OBJECTIF
Réécrivez en CSV à deux colonnes, nommées consigne et reponse, le matériel allant de la ligne contenant "The height and width of the screenshot is (1010, 1897)." jusqu'à la ligne contenant "pyautogui.click(x=25, y=432)", incluses. Mettez une ligne par consigne avec sa réponse, chaque valeur dans un seul champ entre guillemets et les retours à la ligne remplacés par des espaces.

------------------------------------------------------------------------

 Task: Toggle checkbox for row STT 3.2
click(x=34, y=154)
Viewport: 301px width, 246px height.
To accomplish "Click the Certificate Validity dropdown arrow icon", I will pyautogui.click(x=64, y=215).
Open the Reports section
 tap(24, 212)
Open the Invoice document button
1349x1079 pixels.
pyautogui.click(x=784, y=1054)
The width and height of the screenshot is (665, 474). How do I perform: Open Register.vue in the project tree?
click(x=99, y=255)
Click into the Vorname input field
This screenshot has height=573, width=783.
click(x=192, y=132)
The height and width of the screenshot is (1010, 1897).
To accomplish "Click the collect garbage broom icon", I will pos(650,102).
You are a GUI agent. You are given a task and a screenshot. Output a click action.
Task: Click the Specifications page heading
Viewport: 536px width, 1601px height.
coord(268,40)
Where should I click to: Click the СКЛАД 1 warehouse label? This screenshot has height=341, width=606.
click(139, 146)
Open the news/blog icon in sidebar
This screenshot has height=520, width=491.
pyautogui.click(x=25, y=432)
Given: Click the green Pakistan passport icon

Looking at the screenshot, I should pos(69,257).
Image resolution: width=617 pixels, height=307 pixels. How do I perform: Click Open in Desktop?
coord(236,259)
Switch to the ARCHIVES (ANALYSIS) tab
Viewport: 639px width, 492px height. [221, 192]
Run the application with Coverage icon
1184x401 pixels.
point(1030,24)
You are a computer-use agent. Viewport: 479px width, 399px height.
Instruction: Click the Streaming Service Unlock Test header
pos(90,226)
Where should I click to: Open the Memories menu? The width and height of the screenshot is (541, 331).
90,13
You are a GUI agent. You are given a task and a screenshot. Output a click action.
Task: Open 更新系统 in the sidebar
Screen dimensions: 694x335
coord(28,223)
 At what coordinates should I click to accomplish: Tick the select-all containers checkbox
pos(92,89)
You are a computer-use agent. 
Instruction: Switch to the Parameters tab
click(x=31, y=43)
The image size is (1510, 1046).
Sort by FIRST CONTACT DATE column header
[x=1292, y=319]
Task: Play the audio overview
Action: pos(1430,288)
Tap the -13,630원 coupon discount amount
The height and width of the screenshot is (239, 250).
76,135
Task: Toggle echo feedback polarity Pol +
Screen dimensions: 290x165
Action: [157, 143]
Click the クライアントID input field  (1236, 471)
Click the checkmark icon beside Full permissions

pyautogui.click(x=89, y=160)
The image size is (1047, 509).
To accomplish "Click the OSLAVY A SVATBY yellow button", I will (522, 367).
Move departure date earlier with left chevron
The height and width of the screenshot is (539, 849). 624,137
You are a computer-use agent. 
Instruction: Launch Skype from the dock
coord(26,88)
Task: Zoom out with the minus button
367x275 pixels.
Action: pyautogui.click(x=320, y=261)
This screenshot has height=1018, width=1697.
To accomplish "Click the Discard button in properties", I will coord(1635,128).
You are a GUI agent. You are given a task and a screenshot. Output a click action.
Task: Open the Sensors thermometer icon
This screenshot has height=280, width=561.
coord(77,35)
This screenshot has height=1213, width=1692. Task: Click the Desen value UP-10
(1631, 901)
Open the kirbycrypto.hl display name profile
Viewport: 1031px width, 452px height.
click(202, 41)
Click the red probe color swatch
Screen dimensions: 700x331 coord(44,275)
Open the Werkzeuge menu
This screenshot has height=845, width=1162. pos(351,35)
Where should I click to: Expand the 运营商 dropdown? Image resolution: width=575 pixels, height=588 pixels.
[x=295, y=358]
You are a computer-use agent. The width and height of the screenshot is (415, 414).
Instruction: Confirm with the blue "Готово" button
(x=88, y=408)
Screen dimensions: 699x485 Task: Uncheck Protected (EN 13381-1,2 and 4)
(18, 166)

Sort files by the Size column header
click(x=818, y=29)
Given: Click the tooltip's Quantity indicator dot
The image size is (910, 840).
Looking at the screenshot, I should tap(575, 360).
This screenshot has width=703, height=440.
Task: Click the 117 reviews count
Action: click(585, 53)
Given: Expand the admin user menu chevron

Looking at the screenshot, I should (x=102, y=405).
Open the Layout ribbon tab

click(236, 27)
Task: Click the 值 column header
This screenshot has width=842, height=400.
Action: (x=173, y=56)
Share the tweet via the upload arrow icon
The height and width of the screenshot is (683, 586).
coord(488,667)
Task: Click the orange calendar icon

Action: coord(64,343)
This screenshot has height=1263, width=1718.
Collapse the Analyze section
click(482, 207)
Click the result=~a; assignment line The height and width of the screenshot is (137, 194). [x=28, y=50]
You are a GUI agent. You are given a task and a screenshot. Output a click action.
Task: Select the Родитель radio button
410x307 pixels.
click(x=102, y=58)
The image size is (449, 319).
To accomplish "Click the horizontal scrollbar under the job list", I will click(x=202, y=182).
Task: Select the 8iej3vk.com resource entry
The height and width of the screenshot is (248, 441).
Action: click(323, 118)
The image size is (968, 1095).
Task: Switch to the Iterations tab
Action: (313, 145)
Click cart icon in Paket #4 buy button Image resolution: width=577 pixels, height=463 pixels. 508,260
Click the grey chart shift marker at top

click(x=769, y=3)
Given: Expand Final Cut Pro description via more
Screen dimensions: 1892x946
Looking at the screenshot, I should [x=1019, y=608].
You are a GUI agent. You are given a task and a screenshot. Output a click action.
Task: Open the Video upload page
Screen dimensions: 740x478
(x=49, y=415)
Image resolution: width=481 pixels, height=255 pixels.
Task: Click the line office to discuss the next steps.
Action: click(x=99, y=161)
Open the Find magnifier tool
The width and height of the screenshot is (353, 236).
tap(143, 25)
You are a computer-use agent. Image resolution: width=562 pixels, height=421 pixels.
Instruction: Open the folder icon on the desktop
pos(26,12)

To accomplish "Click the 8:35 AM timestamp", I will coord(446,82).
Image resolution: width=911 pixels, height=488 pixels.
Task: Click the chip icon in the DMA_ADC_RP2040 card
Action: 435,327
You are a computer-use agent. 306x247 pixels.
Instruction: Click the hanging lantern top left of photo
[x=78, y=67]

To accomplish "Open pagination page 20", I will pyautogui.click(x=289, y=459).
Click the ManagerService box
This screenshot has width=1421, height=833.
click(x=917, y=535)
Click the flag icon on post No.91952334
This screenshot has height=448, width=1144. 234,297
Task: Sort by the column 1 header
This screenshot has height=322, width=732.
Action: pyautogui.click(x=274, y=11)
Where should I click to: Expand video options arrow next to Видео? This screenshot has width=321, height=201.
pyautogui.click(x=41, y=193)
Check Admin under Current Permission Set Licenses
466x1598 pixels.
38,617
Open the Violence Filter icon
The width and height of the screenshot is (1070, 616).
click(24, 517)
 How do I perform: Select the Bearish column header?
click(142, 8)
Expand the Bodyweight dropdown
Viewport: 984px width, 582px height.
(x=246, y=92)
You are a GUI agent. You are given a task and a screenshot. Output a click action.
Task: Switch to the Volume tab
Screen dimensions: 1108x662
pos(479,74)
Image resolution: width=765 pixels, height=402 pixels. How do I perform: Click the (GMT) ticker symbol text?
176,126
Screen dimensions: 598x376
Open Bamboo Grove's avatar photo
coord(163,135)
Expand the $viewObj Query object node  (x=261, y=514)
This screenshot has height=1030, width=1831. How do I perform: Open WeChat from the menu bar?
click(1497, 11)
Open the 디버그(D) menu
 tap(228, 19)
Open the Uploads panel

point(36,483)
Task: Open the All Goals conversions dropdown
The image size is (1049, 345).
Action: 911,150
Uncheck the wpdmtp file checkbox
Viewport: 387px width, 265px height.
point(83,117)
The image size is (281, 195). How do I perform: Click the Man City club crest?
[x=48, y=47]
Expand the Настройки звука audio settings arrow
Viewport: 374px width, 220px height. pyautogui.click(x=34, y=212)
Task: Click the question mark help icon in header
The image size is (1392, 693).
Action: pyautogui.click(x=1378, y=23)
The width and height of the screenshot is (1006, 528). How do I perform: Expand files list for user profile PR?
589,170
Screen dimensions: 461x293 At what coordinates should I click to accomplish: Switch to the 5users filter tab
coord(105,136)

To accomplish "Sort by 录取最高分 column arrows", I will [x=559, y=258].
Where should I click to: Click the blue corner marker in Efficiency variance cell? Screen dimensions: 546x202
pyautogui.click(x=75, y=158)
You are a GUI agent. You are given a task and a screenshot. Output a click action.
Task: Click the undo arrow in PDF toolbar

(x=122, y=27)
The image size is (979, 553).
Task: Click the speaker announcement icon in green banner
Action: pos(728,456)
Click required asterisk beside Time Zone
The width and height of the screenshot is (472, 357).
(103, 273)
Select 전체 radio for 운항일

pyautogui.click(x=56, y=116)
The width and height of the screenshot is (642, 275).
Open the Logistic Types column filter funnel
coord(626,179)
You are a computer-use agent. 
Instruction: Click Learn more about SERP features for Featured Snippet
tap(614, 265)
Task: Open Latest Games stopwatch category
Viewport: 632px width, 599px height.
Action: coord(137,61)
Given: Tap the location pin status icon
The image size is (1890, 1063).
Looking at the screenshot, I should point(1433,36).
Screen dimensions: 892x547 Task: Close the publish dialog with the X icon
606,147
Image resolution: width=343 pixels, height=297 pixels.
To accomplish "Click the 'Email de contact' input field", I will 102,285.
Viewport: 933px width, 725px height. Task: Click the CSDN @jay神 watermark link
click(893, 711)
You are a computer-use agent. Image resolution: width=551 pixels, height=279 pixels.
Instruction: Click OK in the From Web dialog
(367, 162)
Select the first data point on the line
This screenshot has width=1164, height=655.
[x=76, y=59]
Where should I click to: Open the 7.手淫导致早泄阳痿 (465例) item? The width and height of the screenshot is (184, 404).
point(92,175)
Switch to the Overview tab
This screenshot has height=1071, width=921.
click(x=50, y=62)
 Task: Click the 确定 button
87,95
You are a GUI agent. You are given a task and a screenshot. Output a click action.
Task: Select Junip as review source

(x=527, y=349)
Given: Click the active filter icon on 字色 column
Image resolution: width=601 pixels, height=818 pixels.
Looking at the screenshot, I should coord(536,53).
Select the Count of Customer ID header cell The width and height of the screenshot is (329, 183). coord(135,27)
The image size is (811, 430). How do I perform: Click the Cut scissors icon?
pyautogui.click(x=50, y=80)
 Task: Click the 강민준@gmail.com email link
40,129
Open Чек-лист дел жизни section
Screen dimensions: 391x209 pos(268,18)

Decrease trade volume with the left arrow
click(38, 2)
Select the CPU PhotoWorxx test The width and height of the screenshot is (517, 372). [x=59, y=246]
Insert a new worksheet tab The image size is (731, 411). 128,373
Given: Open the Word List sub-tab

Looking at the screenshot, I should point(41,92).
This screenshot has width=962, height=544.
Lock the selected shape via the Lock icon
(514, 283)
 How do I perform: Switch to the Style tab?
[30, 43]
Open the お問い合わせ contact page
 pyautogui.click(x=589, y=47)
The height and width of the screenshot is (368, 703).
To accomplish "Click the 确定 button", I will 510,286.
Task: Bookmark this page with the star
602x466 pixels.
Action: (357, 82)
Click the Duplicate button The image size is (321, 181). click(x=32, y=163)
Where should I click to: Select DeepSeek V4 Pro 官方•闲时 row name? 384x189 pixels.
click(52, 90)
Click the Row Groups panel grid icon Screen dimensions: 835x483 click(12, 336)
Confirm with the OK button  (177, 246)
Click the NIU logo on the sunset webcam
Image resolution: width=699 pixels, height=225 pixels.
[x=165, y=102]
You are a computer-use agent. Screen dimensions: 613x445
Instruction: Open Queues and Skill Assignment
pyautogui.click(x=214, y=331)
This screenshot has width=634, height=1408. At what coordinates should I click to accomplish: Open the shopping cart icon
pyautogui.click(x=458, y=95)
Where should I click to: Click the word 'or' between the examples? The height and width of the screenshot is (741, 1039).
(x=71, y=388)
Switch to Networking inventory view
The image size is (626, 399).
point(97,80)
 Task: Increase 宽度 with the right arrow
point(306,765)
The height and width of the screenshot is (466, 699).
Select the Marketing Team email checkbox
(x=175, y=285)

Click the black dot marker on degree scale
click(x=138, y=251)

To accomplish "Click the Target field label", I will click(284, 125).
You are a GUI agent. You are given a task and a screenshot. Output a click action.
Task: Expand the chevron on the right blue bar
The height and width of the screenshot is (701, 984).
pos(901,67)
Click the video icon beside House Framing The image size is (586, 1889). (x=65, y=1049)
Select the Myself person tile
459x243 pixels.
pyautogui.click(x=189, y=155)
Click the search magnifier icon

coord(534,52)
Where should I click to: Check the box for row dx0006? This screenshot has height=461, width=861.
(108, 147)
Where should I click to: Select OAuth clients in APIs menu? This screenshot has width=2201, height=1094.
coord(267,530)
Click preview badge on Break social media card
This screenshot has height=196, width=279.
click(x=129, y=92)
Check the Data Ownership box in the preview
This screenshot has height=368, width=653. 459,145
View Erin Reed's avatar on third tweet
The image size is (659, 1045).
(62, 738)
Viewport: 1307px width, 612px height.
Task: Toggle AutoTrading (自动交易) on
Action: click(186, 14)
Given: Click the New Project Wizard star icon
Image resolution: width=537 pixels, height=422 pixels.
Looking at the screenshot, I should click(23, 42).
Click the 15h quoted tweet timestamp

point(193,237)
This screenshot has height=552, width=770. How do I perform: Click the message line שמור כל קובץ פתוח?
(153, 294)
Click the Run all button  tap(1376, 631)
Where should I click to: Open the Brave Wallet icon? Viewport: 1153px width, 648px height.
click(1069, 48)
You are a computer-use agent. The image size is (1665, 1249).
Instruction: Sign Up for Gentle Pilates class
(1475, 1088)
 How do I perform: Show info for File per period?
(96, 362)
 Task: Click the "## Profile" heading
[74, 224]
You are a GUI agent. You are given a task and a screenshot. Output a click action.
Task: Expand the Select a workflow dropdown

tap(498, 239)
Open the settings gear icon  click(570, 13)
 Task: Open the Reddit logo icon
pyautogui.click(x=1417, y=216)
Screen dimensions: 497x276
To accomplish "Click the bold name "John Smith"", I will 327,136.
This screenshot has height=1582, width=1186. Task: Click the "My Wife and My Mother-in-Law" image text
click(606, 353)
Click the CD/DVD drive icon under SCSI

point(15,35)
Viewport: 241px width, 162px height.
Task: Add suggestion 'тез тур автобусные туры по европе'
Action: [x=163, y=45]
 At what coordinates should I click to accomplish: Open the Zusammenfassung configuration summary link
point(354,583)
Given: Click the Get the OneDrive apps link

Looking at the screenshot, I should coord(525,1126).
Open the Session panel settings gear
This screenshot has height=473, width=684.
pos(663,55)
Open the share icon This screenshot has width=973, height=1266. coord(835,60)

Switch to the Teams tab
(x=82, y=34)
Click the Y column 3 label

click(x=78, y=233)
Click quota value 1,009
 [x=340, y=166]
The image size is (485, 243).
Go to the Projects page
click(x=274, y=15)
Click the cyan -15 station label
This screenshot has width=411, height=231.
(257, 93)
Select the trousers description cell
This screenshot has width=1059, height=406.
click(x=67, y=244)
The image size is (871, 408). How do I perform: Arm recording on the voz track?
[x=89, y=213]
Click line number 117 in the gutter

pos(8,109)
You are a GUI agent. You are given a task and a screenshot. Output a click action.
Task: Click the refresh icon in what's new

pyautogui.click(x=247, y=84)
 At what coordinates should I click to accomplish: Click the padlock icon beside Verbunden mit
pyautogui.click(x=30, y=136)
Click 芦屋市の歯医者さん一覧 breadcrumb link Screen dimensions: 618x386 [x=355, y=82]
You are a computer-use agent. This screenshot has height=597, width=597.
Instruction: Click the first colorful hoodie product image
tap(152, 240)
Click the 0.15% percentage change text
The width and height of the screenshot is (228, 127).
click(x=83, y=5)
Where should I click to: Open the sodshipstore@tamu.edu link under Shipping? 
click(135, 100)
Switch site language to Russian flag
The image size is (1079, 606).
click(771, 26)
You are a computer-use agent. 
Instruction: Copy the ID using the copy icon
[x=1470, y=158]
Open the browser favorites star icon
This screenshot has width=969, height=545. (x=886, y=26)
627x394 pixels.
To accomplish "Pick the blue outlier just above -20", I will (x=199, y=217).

------------------------------------------------------------------------

RÉPONSE
consigne,reponse
"The height and width of the screenshot is (1010, 1897). To accomplish ""Click the collect garbage broom icon"",","I will pos(650,102)."
"You are a GUI agent. You are given a task and a screenshot. Output a click action. Task: Click the Specifications page heading Viewport: 536px width, 1601px height.","coord(268,40)"
"Where should I click to: Click the СКЛАД 1 warehouse label? This screenshot has height=341, width=606.","click(139, 146)"
"Open the news/blog icon in sidebar This screenshot has height=520, width=491.","pyautogui.click(x=25, y=432)"